==== Rows ====

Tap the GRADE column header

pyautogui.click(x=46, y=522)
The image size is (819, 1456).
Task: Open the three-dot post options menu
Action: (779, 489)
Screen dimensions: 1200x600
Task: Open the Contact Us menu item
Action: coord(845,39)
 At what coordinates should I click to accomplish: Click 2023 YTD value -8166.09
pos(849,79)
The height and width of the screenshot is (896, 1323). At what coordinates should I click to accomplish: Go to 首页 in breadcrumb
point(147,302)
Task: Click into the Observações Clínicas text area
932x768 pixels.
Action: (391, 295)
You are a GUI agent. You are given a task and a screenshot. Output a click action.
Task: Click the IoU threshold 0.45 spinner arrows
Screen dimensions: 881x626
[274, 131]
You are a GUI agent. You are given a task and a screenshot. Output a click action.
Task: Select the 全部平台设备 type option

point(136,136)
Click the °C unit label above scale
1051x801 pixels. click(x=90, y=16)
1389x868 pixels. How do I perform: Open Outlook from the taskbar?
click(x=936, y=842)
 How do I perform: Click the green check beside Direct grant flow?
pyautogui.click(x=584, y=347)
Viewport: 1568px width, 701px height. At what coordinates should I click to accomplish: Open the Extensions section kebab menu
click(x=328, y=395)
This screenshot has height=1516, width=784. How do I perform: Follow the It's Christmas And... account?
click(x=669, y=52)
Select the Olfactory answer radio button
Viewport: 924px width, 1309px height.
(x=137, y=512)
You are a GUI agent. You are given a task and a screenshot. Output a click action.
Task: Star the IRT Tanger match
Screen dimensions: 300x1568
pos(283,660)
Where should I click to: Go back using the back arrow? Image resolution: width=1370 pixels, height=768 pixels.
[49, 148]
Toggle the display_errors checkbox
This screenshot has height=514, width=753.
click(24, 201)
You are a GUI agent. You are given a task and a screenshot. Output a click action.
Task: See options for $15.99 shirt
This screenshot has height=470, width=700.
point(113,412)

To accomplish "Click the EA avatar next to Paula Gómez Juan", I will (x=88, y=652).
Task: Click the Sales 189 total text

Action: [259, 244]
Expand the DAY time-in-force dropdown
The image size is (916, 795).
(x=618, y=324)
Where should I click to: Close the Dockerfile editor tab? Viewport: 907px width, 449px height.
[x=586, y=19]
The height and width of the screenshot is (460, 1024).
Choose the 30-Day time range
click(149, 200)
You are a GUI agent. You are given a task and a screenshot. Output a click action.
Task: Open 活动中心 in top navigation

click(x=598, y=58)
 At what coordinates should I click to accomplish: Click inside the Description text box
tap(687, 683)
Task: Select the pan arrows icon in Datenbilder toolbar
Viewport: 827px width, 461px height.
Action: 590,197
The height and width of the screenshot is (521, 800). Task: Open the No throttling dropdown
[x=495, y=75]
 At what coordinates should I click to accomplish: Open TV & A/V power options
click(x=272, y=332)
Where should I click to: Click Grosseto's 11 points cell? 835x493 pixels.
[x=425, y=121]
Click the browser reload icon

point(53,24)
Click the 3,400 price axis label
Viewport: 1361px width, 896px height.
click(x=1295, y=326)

====

### What the exercise asks
Render every line of the records above as a numbered list, leaving out the blank lines.

### Solution
1. Tap the GRADE column header
2. pyautogui.click(x=46, y=522)
3. The image size is (819, 1456).
4. Task: Open the three-dot post options menu
5. Action: (779, 489)
6. Screen dimensions: 1200x600
7. Task: Open the Contact Us menu item
8. Action: coord(845,39)
9.  At what coordinates should I click to accomplish: Click 2023 YTD value -8166.09
10. pos(849,79)
11. The height and width of the screenshot is (896, 1323). At what coordinates should I click to accomplish: Go to 首页 in breadcrumb
12. point(147,302)
13. Task: Click into the Observações Clínicas text area
14. 932x768 pixels.
15. Action: (391, 295)
16. You are a GUI agent. You are given a task and a screenshot. Output a click action.
17. Task: Click the IoU threshold 0.45 spinner arrows
18. Screen dimensions: 881x626
19. [274, 131]
20. You are a GUI agent. You are given a task and a screenshot. Output a click action.
21. Task: Select the 全部平台设备 type option
22. point(136,136)
23. Click the °C unit label above scale
24. 1051x801 pixels. click(x=90, y=16)
25. 1389x868 pixels. How do I perform: Open Outlook from the taskbar?
26. click(x=936, y=842)
27.  How do I perform: Click the green check beside Direct grant flow?
28. pyautogui.click(x=584, y=347)
29. Viewport: 1568px width, 701px height. At what coordinates should I click to accomplish: Open the Extensions section kebab menu
30. click(x=328, y=395)
31. This screenshot has height=1516, width=784. How do I perform: Follow the It's Christmas And... account?
32. click(x=669, y=52)
33. Select the Olfactory answer radio button
34. Viewport: 924px width, 1309px height.
35. (x=137, y=512)
36. You are a GUI agent. You are given a task and a screenshot. Output a click action.
37. Task: Star the IRT Tanger match
38. Screen dimensions: 300x1568
39. pos(283,660)
40. Where should I click to: Go back using the back arrow? Image resolution: width=1370 pixels, height=768 pixels.
41. [49, 148]
42. Toggle the display_errors checkbox
43. This screenshot has height=514, width=753.
44. click(24, 201)
45. You are a GUI agent. You are given a task and a screenshot. Output a click action.
46. Task: See options for $15.99 shirt
47. This screenshot has height=470, width=700.
48. point(113,412)
49. To accomplish "Click the EA avatar next to Paula Gómez Juan", I will (x=88, y=652).
50. Task: Click the Sales 189 total text
51. Action: [259, 244]
52. Expand the DAY time-in-force dropdown
53. The image size is (916, 795).
54. (x=618, y=324)
55. Where should I click to: Close the Dockerfile editor tab? Viewport: 907px width, 449px height.
56. [x=586, y=19]
57. The height and width of the screenshot is (460, 1024).
58. Choose the 30-Day time range
59. click(149, 200)
60. You are a GUI agent. You are given a task and a screenshot. Output a click action.
61. Task: Open 活动中心 in top navigation
62. click(x=598, y=58)
63.  At what coordinates should I click to accomplish: Click inside the Description text box
64. tap(687, 683)
65. Task: Select the pan arrows icon in Datenbilder toolbar
66. Viewport: 827px width, 461px height.
67. Action: 590,197
68. The height and width of the screenshot is (521, 800). Task: Open the No throttling dropdown
69. [x=495, y=75]
70.  At what coordinates should I click to accomplish: Open TV & A/V power options
71. click(x=272, y=332)
72. Where should I click to: Click Grosseto's 11 points cell? 835x493 pixels.
73. [x=425, y=121]
74. Click the browser reload icon
75. point(53,24)
76. Click the 3,400 price axis label
77. Viewport: 1361px width, 896px height.
78. click(x=1295, y=326)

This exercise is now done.